If I was writing for a formal audience, there are some contractions I'd avoid, and others I'd have no problem using.
Some examples where I would NOT use the contraction:
The experiment could've been set up differently. (use could have instead)
This experiment's the first one of three that we ran. (use experiment is instead)
I'd surmised the experiment would have yielded different results. (use I had instead)
This'll be the last experiment we run at this facility. (use this will)
But I probably wouldn't have a problem with using these:
This experiment doesn't invalidate previously collected data.
These experiments won't be the last of our work.
We're confident our data is free from instrumentation errors.
I don't know if there's a hard-and-fast rule for when to avoid certain contractions, but it wouldn't hurt to follow these general guidelines:
- avoid using contractions that aren't listed in some dictionaries (for example, my Mac's built-in dictionary has entries for isn't, wasn't, and I'm, but it doesn't have could've or this'll).
- avoid using a contraction that could be expanded in more than one way, if the intended expansion isn't abundantly clear (for example, he'd can be a contraction of he had or he would).
- don't use 's as a contraction for is on words like experiment or example (this parenthetical example's breaking that rule, for example).
- avoid 'd as a contraction for ed on a verb (I address'd that because you inquired about it in your question).
This website has some good comments on the matter:
Some people are under the impression that contractions should never appear in writing, but this belief is mistaken.

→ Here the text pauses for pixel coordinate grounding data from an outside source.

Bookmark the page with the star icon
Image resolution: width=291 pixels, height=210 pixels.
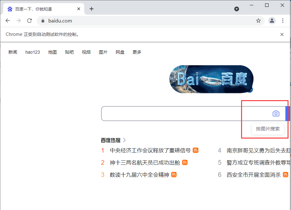pyautogui.click(x=259, y=21)
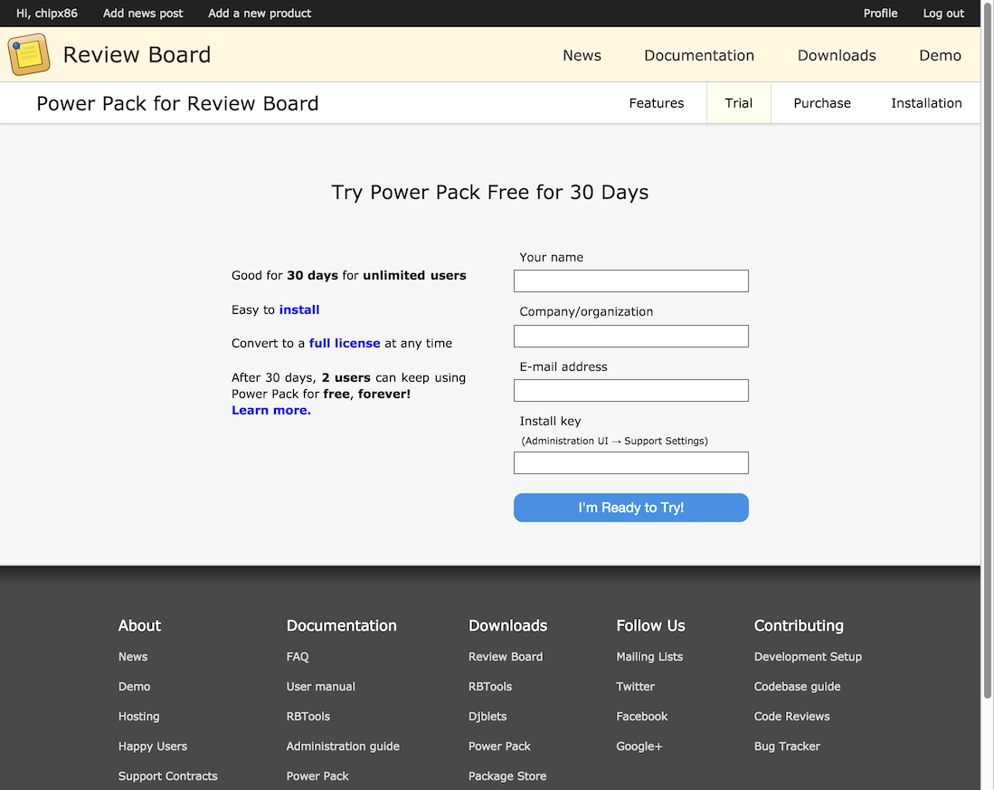Screen dimensions: 994x790
Task: Click into the Install key field
Action: coord(630,463)
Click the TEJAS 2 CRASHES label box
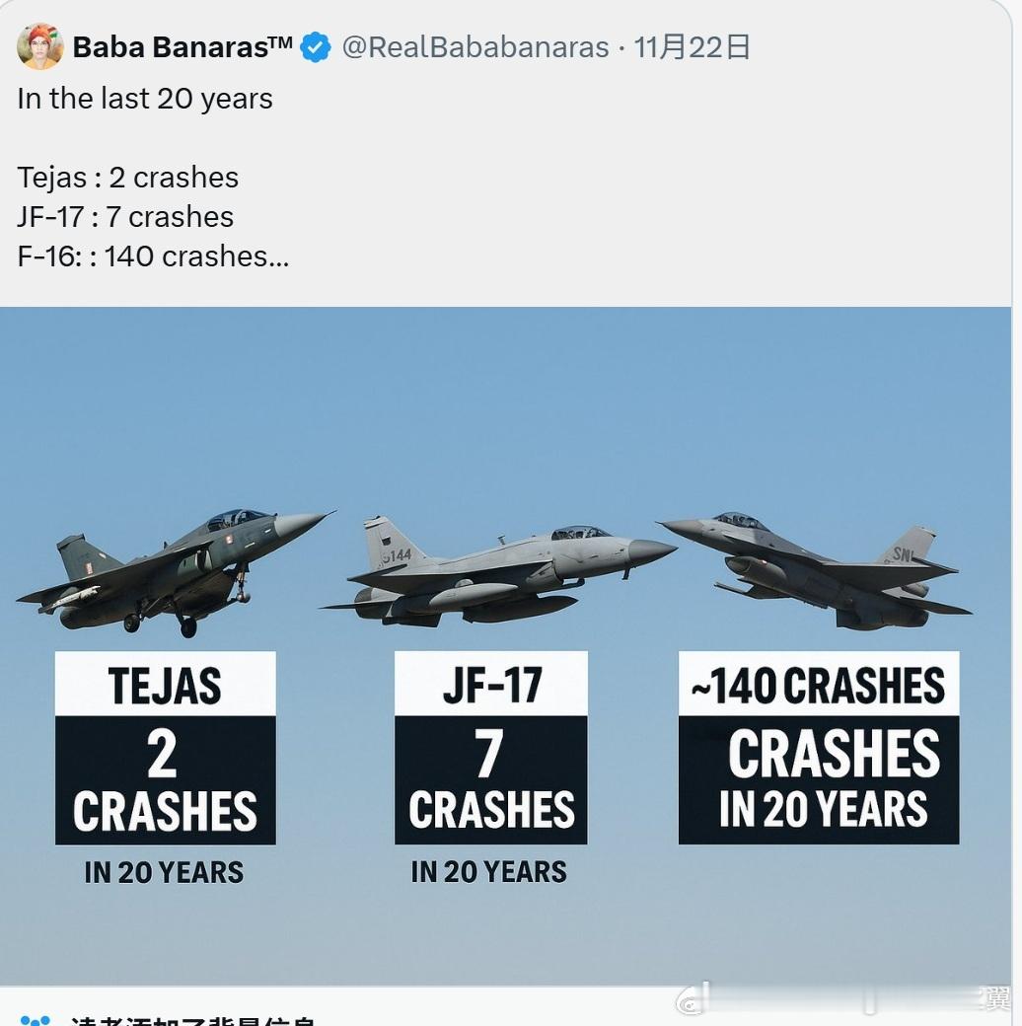This screenshot has width=1022, height=1026. pyautogui.click(x=166, y=748)

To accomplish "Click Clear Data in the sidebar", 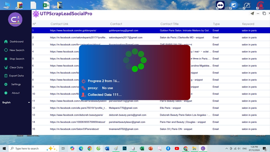I will click(16, 67).
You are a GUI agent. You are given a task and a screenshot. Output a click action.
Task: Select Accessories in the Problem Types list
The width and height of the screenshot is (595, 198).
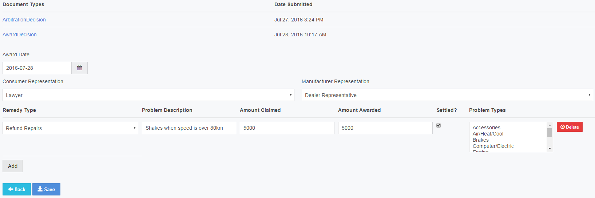[486, 128]
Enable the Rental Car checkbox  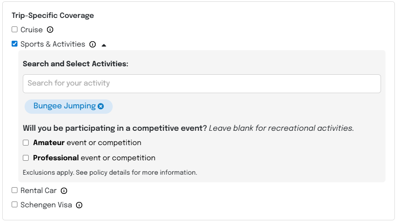14,190
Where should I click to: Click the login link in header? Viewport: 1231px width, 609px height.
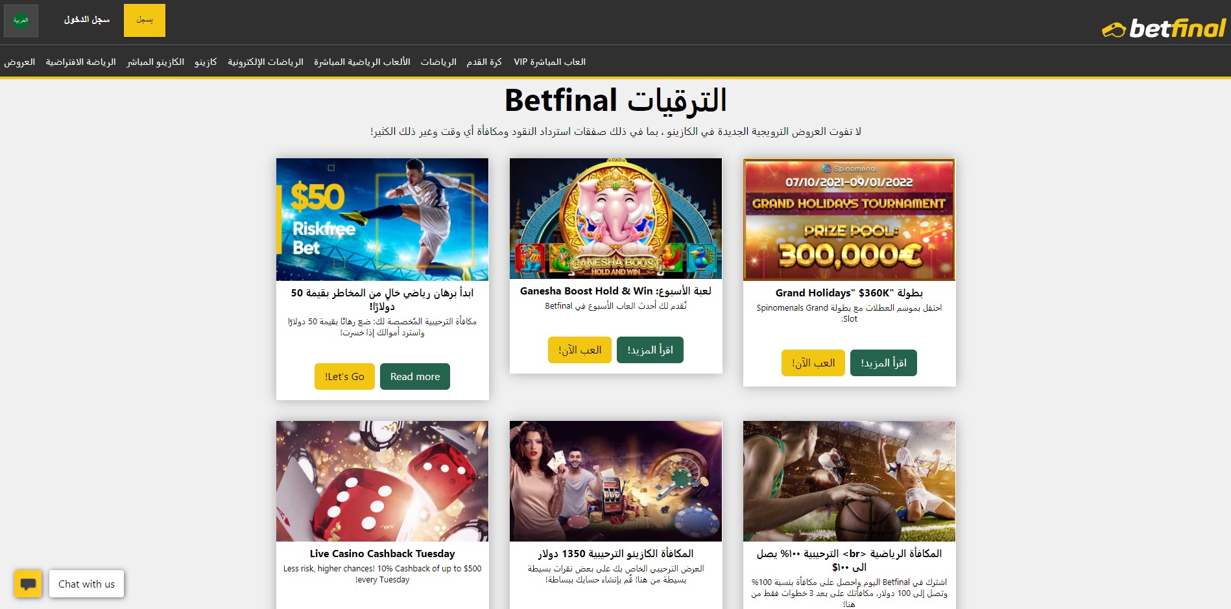point(87,19)
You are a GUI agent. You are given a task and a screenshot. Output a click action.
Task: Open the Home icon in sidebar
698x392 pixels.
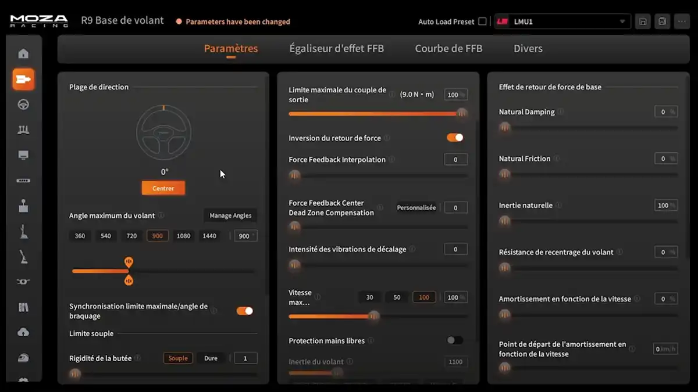coord(23,54)
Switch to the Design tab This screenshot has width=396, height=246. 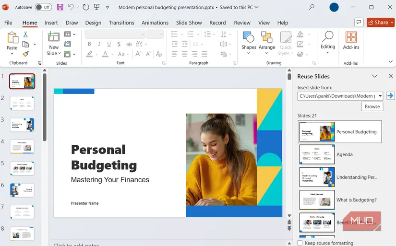pyautogui.click(x=93, y=23)
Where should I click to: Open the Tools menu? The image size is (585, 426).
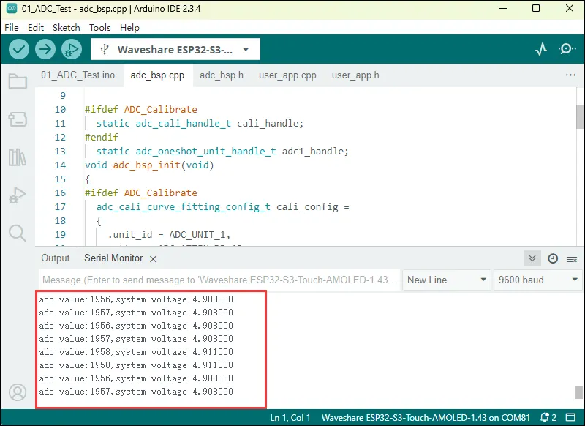coord(100,27)

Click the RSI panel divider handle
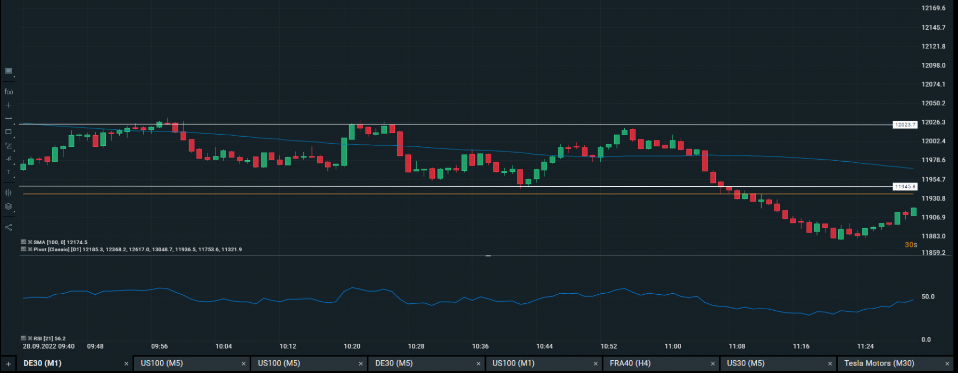[488, 256]
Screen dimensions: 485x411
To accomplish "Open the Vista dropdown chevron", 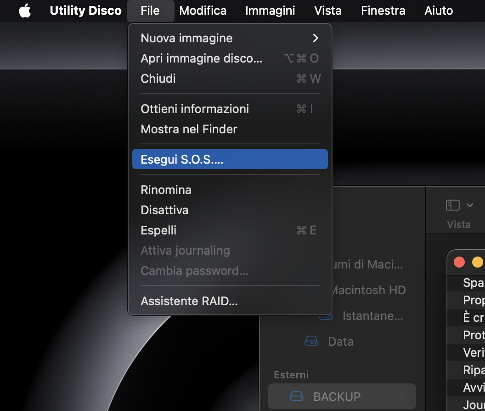I will point(470,205).
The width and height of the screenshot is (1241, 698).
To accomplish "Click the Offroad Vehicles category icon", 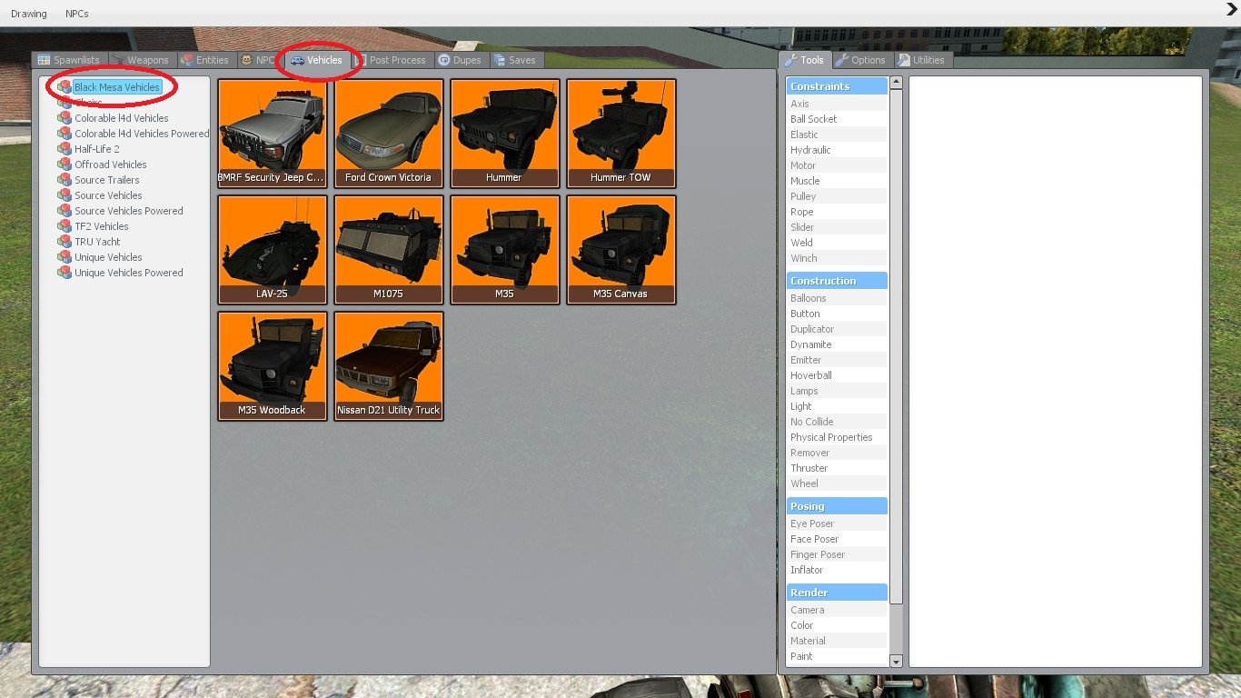I will [65, 165].
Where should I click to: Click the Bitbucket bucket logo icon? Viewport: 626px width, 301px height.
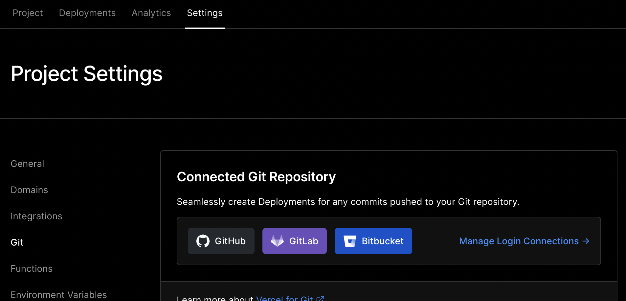[350, 241]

The use of contractions is directly related to tone. In informal writing (from text messages and blogs to memos and personal essays), we often rely on contractions to maintain a colloquial tone. In more formal writing assignments (such as academic reports or term papers), avoiding contractions is a way of establishing a more serious tone.
Before deciding whether to use contractions in a writing assignment, consider your audience and your purpose for writing.
I pretty much agree with that, although, I think that avoiding contractions as "a way of establishing a more serious tone" can be taken a bit too far, particularly with the to be and not contractions, such as isn't, wasn't, don't, and doesn't. Don't be overly apprehensive about those.